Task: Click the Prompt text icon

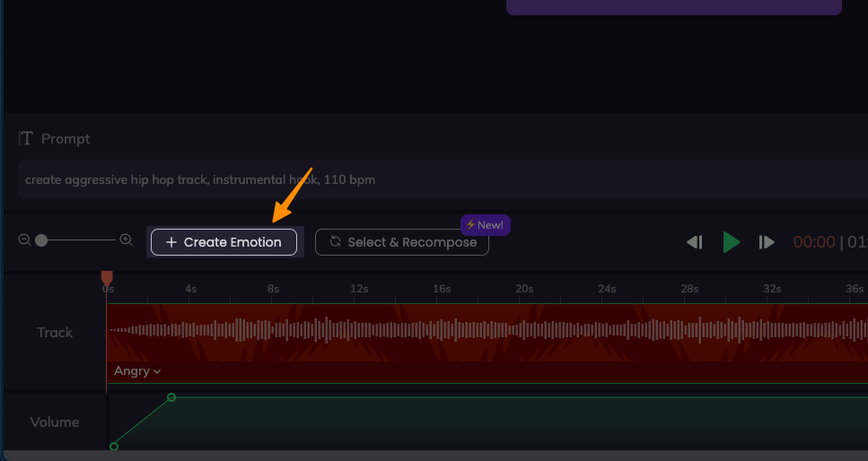Action: click(x=27, y=138)
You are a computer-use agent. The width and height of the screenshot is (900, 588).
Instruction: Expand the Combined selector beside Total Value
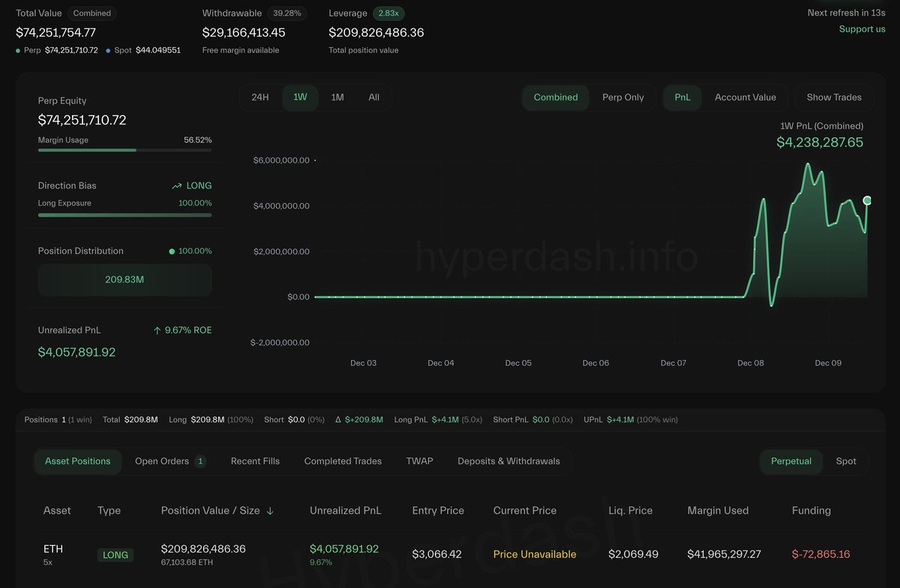92,13
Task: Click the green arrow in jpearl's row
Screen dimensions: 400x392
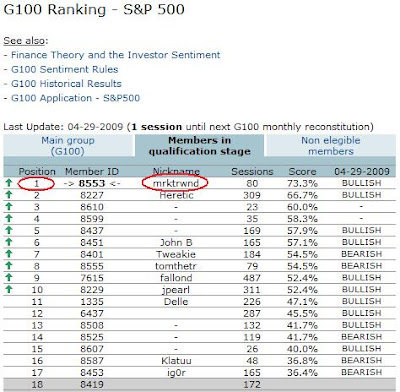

::::::::::

→ **TASK DIRECTIONS**: Nothing but the lines from the line containing "You are a computer-use" through the end of the records belongs in the answer, written out exactly, both ends included, without pictures.

→ **EXPECTED ANSWER**:
You are a computer-use agent. The width and height of the screenshot is (900, 588).
Instruction: Expand the Combined selector beside Total Value
92,13
Task: Click the green arrow in jpearl's row
Screen dimensions: 400x392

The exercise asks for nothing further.